Un cap économique préservé, des arbitrages politiques différés
La rapidité de la nomination, intervenue dans les heures suivant la prestation de serment, témoigne d’une préparation méticuleuse. Romuald Wadagni a manifestement arbitré ses choix bien avant l’investiture, ce qui lui permet d’éviter le flottement institutionnel qui accompagne souvent les alternances en Afrique de l’Ouest. La présidence béninoise dispose désormais d’un outil opérationnel pour aborder sans délai les dossiers urgents, du suivi du programme avec le Fonds monétaire international à la sécurisation des frontières septentrionales exposées à la pression jihadiste venue du Sahel.

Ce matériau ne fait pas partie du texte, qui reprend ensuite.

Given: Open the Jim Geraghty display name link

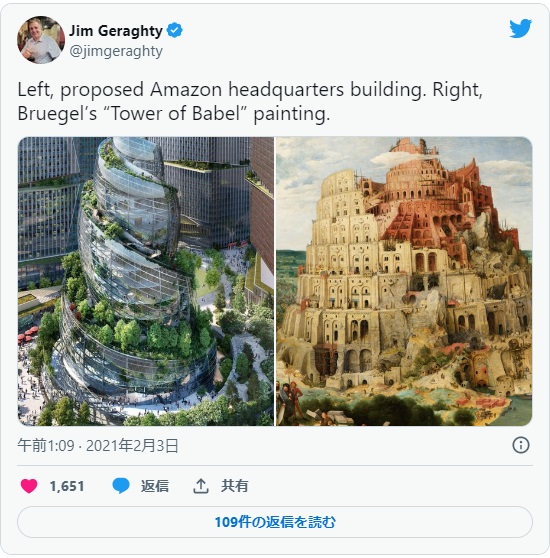Looking at the screenshot, I should pyautogui.click(x=116, y=31).
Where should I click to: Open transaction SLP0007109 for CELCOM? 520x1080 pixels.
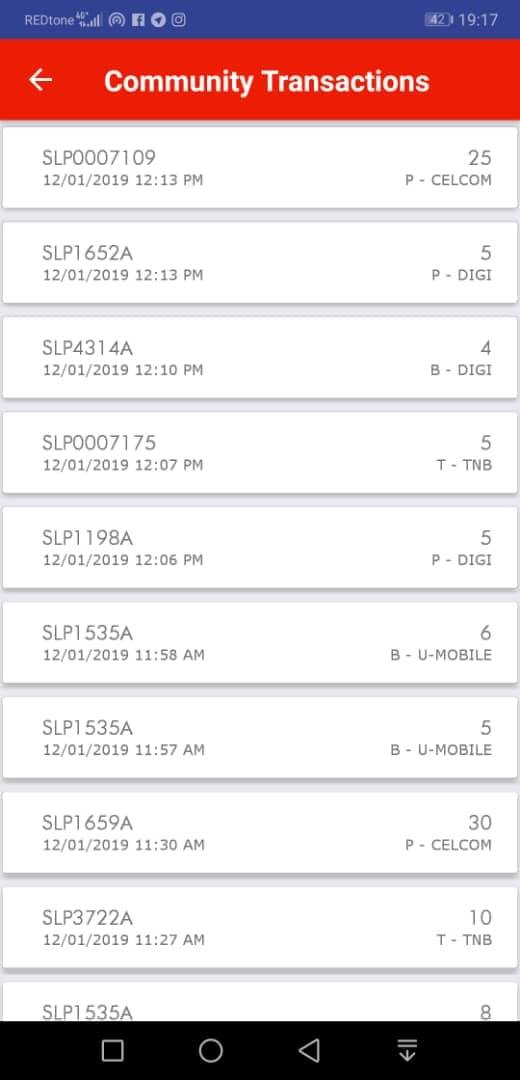[x=260, y=167]
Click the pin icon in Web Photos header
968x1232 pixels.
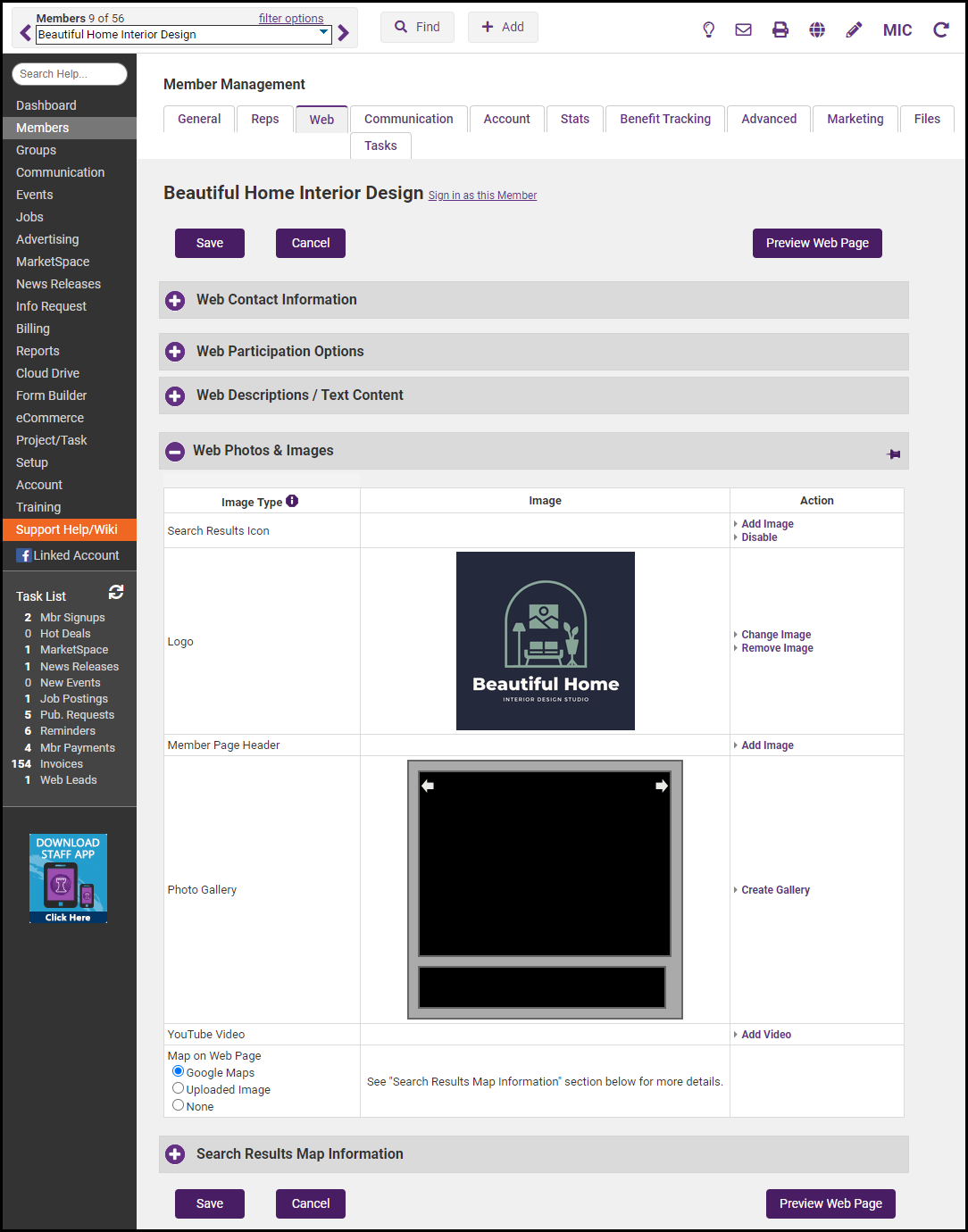pos(893,454)
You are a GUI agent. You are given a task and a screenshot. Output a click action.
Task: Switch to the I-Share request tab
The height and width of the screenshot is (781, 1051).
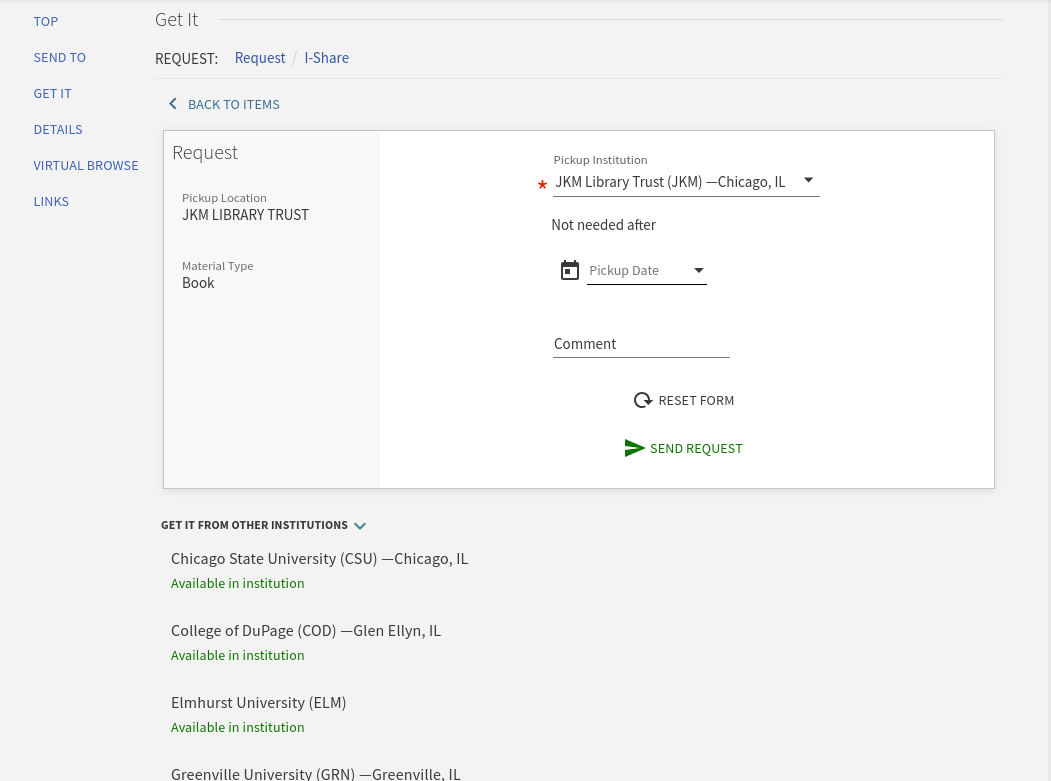coord(326,57)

Reste que cette équipe devra rapidement convaincre au-delà des cercles économiques rassurés par la continuité. Les défis sociaux du Bénin, qu’il s’agisse du coût de la vie, de l’accès à l’emploi pour les jeunes diplômés ou du dialogue avec les acteurs de la société civile, exigeront davantage qu’une gestion technique. L’absence de toute figure d’ouverture politique pourrait peser dans les prochains mois, en particulier si la majorité présidentielle souhaite préparer dans la sérénité les échéances locales et législatives à venir. Le calendrier législatif de l’année 2026 sera, à cet égard, un premier test de la capacité du nouvel exécutif à composer avec une scène politique qu’il a choisi, pour l’instant, de ne pas élargir. Selon RFI Afrique.